╔══
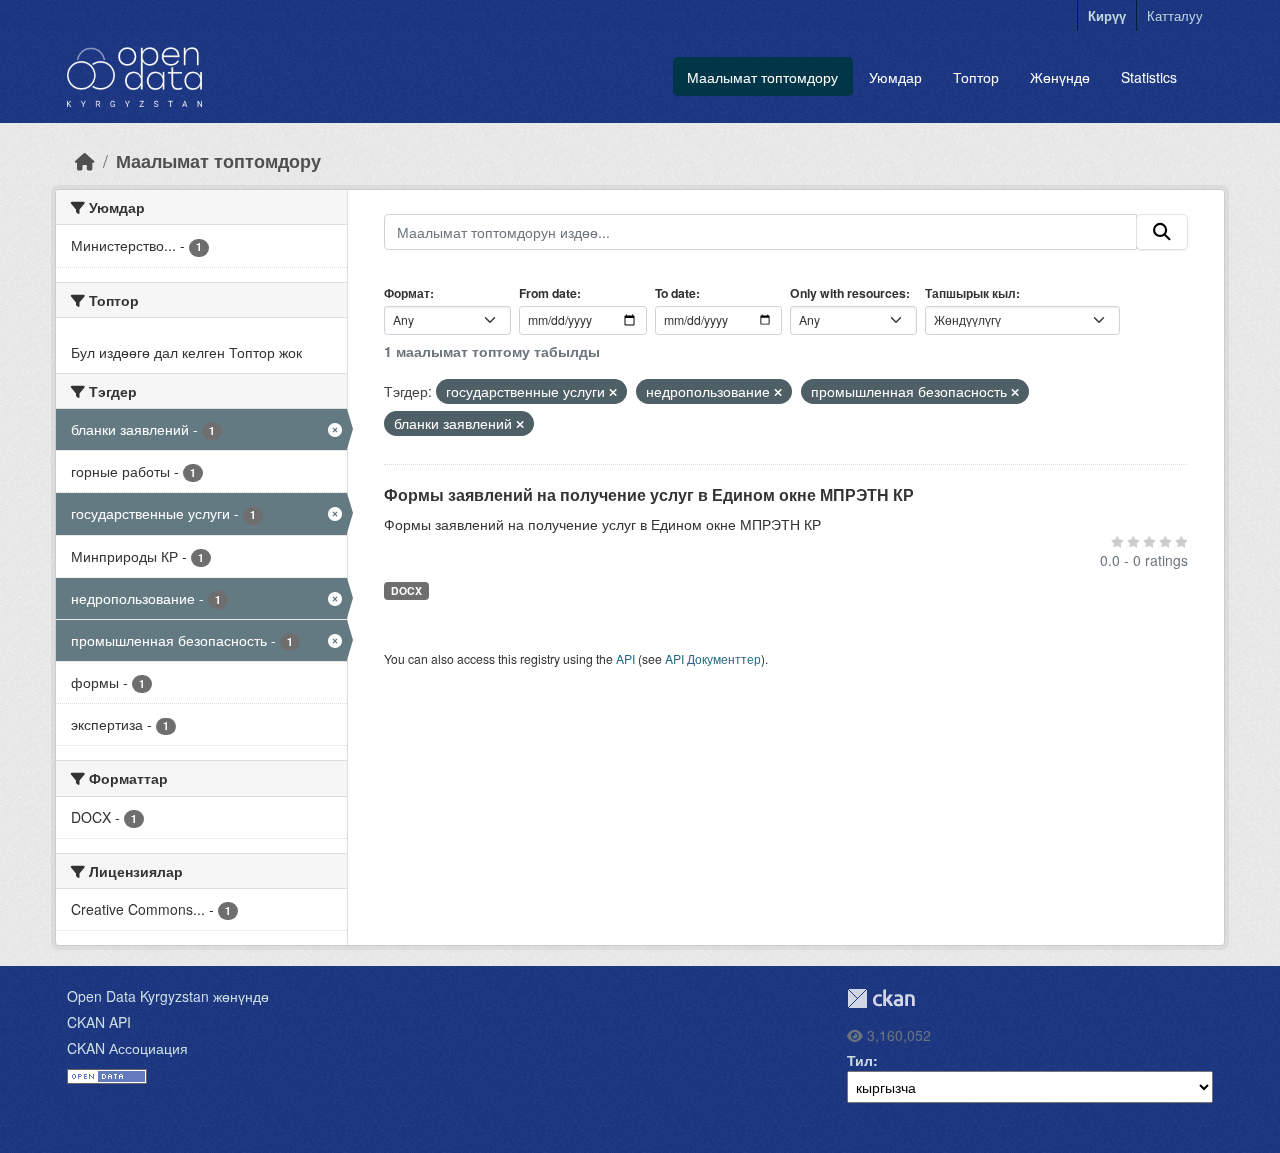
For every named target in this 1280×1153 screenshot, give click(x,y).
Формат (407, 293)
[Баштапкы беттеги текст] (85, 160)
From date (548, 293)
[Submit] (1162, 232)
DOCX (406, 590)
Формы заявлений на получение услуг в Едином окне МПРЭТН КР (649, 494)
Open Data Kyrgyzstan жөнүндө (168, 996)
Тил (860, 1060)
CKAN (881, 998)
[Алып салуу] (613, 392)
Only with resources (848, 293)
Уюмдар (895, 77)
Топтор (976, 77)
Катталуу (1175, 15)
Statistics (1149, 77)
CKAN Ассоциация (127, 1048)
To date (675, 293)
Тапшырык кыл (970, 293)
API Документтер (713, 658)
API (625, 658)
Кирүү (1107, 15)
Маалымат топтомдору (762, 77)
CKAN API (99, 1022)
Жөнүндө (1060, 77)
╚══
Assigned task: Your answer must be the lines from the one that contains "CKAN Ассоциация (127, 1048)" through the last line of the entries above, copied exactly, with no other lines.

Response to this task:
CKAN Ассоциация (127, 1048)
To date (675, 293)
Тапшырык кыл (970, 293)
API Документтер (713, 658)
API (625, 658)
Кирүү (1107, 15)
Маалымат топтомдору (762, 77)
CKAN API (99, 1022)
Жөнүндө (1060, 77)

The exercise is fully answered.